Re: perl Mojo DOM CSS syntax issues

Like stevieb says, this script sounds highly prone to breakage. In particular, <div class="JMWMJ"><div class="toI8Rb OSrXXb usbThf"> looks like it was auto-generated by some tool on the remote end, so you can expect those classes to change to new random strings any time the remote side gets recompiled.

Scraping data from HTML and/or text is best avoided, but I have found times where it was the only way, or even where the cost of avoiding it was higher than the cost of maintaining it. For instance, I know one company who provides their API for $40,000/year; the alternative was for users of that system to export reports of their own data and send to us to scrape and import to our system, and it was actually much more economical to pay me several dozen hours to make a really clever importer that identifies the data with heuristics (and repair it a few times when the format changed), than to pay that annual API fee.

(It's been working now for about 6 years since the last time I needed to edit it, actually. Some of that project is now on CPAN as Data::TableReader and Data::TableReader::Decoder::HTML, though that relies on HTML table elements and it looks like you need to match DIVs.)

So.

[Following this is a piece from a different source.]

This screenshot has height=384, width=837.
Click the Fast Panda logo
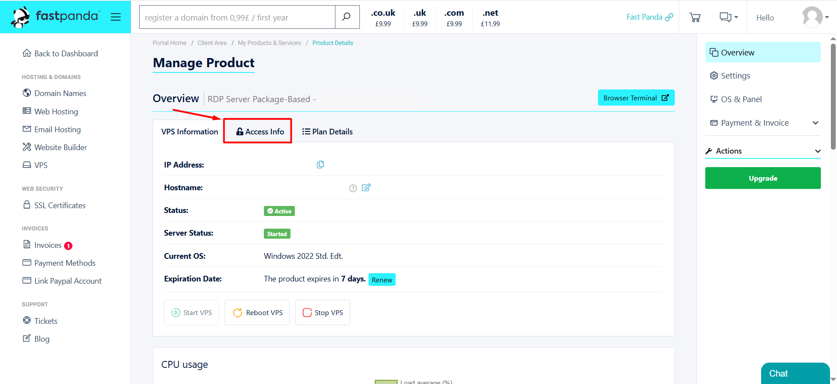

Supposing that you have a legitimate case of really needing to scrape the data, here's my advice:

Write a perl module that does nothing more and nothing less than take the html and extract the data from it.
Design that code to focus on the structure of the HTML and not those generated div class names... unless the class names are really the only thing available.
Write a unit test that starts with a reduced snippet of the HTML and verifies that it gets back the expected data.
Document all your logic about the scraping
Refactor the top-level script to use that module for the step of extracting the data.

The idea here is to isolate the ugly high-maintenance piece of the script and give it a unit test so that later you can quickly compare what changed and get it working again without the top level script getting in your way. It's also way easier to explain the problem to a new developer when they can see and use the unit test.

Your module will look something like this:

package ScrapeMyData;
use Moo;
use Mojo::DOM;
use v5.36;

has input => ( is => 'ro', required => 1 );

=head2 parse

This method returns the extracted data from L</input>.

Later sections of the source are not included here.